The close of the first decade of the 21st century marked the final end of the dream of deregulated global capitalism as a historical horizon of peace and prosperity. From 2008, the so-called Great Recession established new political coordinates characterised by the normalisation of precariousness and the rise of illiberal movements. Similarly, the close of the second decade of the 21st century has been marked by the end of the hopes placed on digital technology as a means of extra-political solution—analogous and complementary to the commercial—to our economic, cultural and social problems.

For at least three decades—from the 1980s to the outbreak of the crisis—the vertigo of social weakening and the vital risk associated with global financialisation, labour flexibility and the loss of political sovereignty were somehow curbed by expectations of economic growth and, above all, technological progress. It is difficult to call into question the decomposition of this social programme. The aspiration of a restoration of lex mercatoria is simply science fiction: it faces not only insurmountable internal limits related to decreased profit rates but also, above all, external, material barriers: the environmental impossibility of infinite economic growth. For a whole decade, digital technology replaced the market as a guarantor of those hopes of progress based on spontaneous equilibrium, rather than major political interventions.

WHAT YOU SHOULD DO ▸ According to the passage, what replaced the market for a whole decade as the guarantor of hopes of progress? The listing is material separate from the passage.

DATA EXCERPT ▸

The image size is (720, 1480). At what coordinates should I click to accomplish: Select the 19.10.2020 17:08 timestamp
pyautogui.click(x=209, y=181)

TASK SOLUTION ▸ Digital technology